Sin referirme a Tambo –cinco mil habitantes y

naranjas–

doce pueblos del río hicieron leña tras su filudo andar.

Fueron harto botín hombres y bestias.

Se acercaban.

Junto a las barbas de la ortiga gigante

cayeron un teniente y el cabo fusilero.

(El capitán

se había levantado de prisa, bien de mañana

para combatir a los rebeldes.

Y sin saber que había una emboscada,

marchó con la jauría hasta un lugar tenido por

seguro y discreto.

Y Héctor tendió la mano, y sus hombres

se alzaron con presteza.)

Y así,

cuando escaparon, carne enlatada y armas recogimos.

El capitán huía sobre sus propios muertos

abandonados al mordisco de las moscas.

No tuvimos heridos.

 

Los guerrilleros entierran sus latas de pescado,

recogen su fusil, callan, caminan.

Sin más bienes

que sus huesos y las armas, y a veces la duda como

grieta

en un campo de arcilla.
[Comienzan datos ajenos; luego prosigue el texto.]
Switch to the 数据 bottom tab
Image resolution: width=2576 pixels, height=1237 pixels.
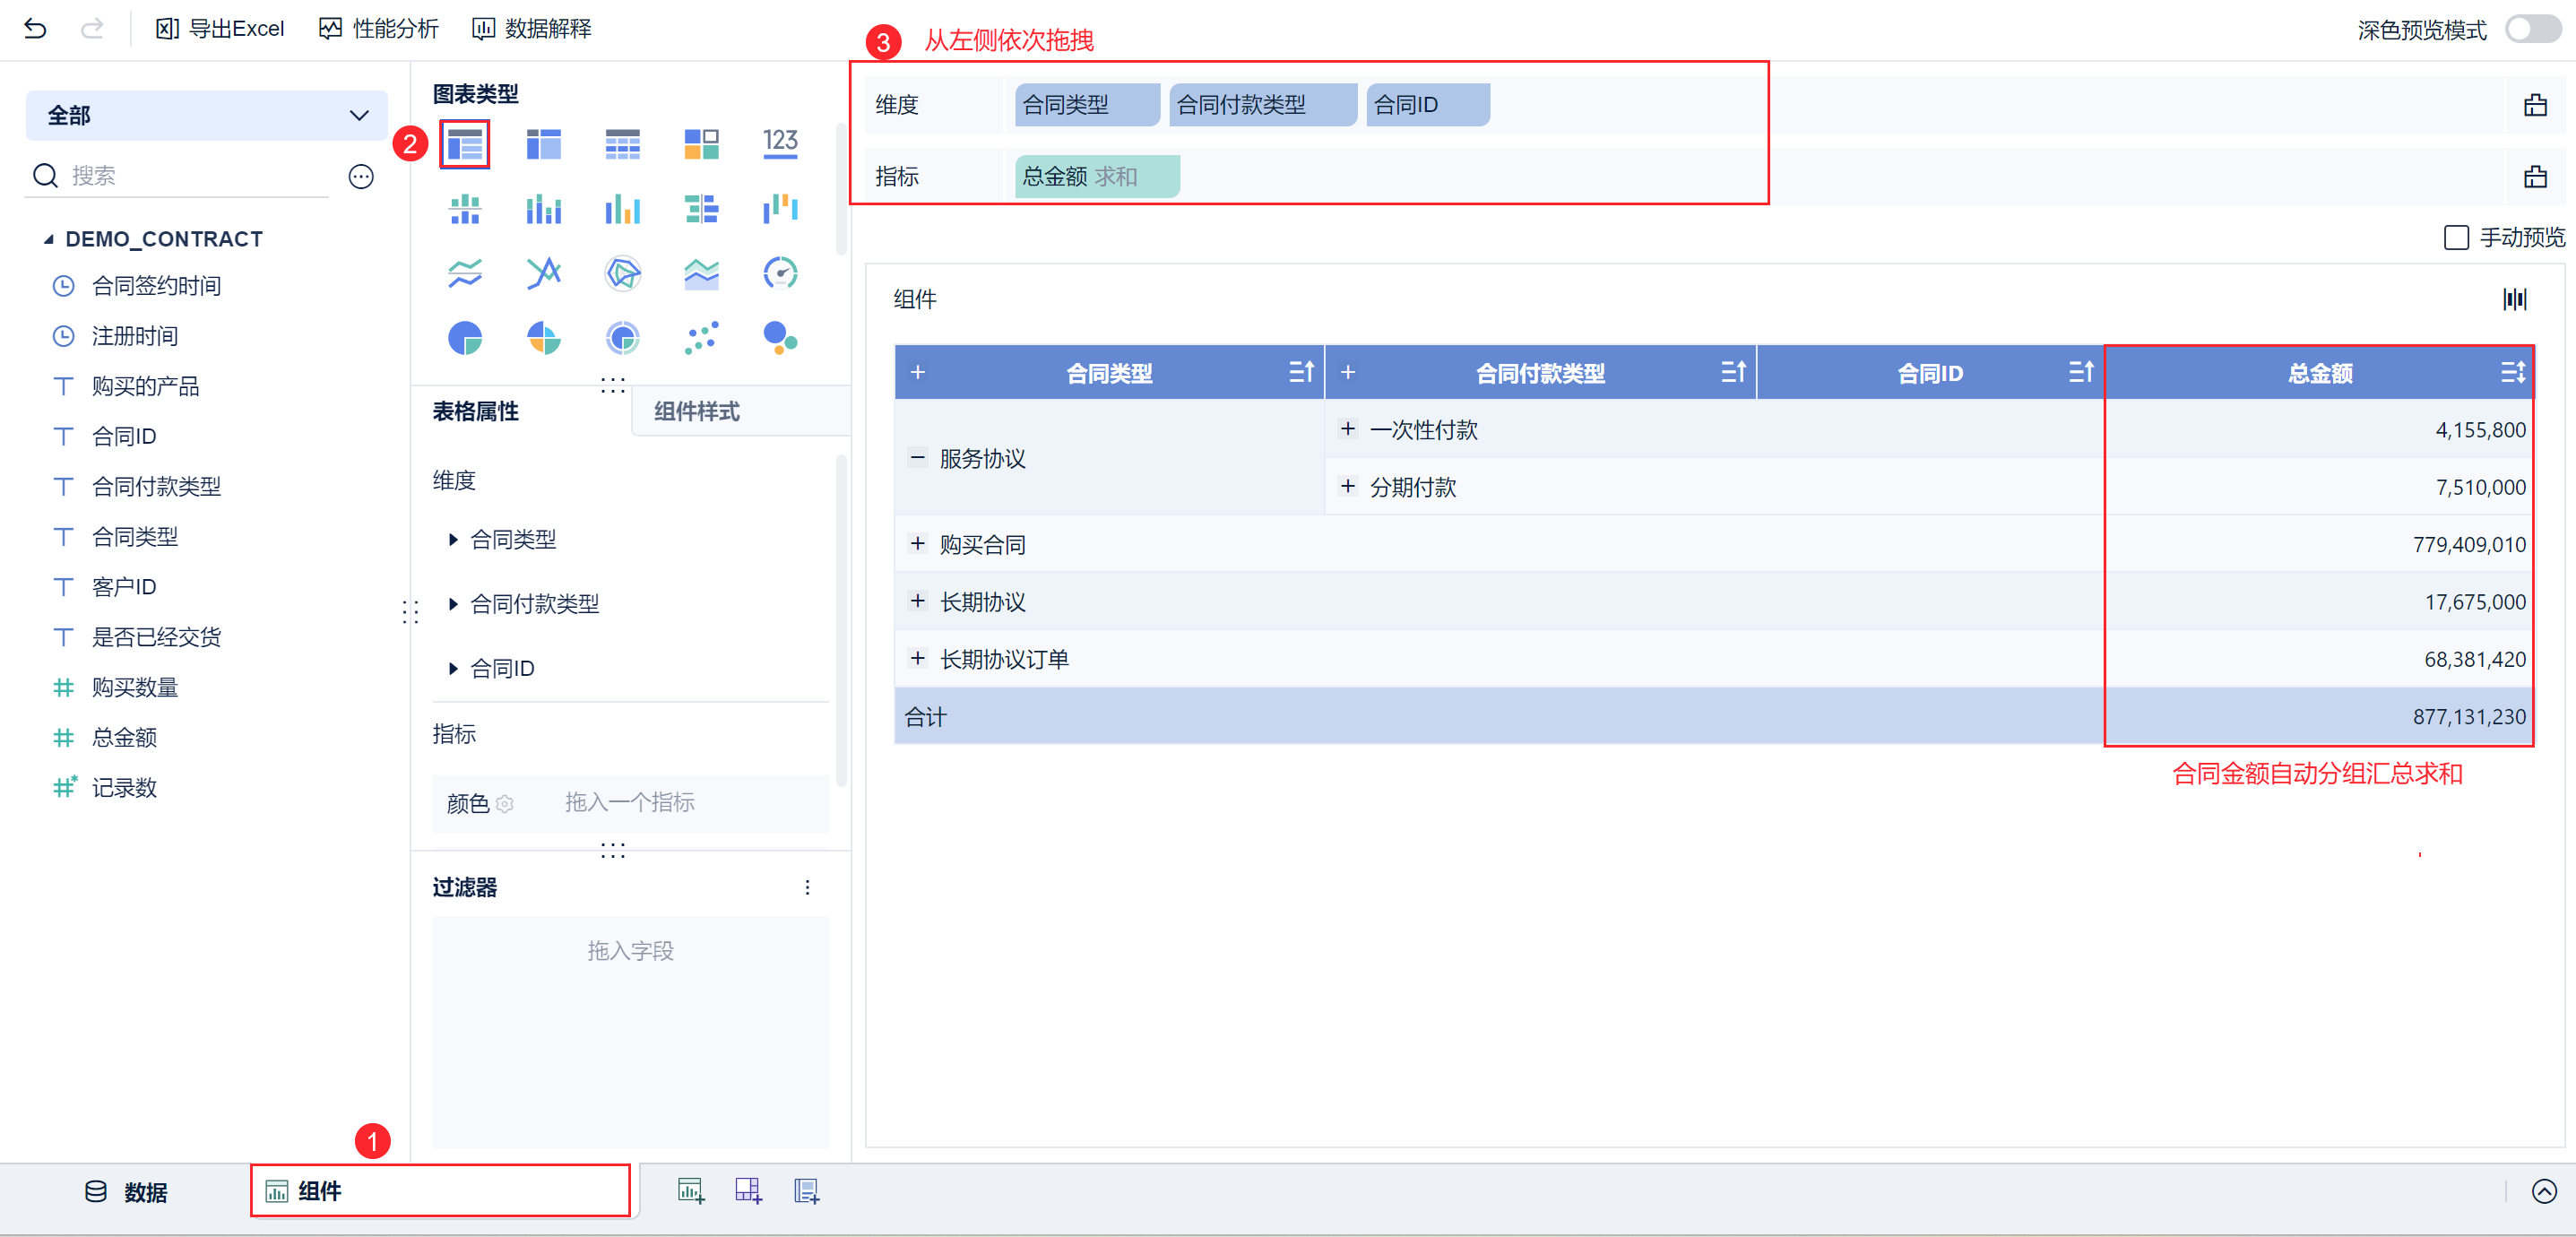click(126, 1191)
También el miedo.

Y las negras raíces

y las buenas, y los hongos que engordan y aquellos

que dan muerte

ofreciéndose iguales.

Y la yerba y las arenas y el pantano

más altos cada vez en la ruta del Este, y los días

más largos cada vez

(y eso fue poco antes de las lluvias).

Y así lo hicieron tres noches con sus días.

Y llegados al río

decidieron esperar la mañana antes de atravesarlo.

 

“Wauqechay, hermanito, wauqechay,

es tu cansancio

largo como este día, wauqechay.

Verde arvejita verde,

wauqechay,

descansa en mi cocina,

verde arvejita verde,

wauqechay,

descansa en mi frazada y en mi sombra.”

Daniel, Ciro, Mariano, Edgardo El Viejo,

El Que Dudó Tres Días, Samuel llamado el Burro,

Héctor, Marcial, Ramiro,

qué angosto corazón, qué reino habitan.

 

Y ya ninguno pregunte sobre el peso

y la medida de

los hermanos muertos,

y ya nadie les guarde repugnancia o temor.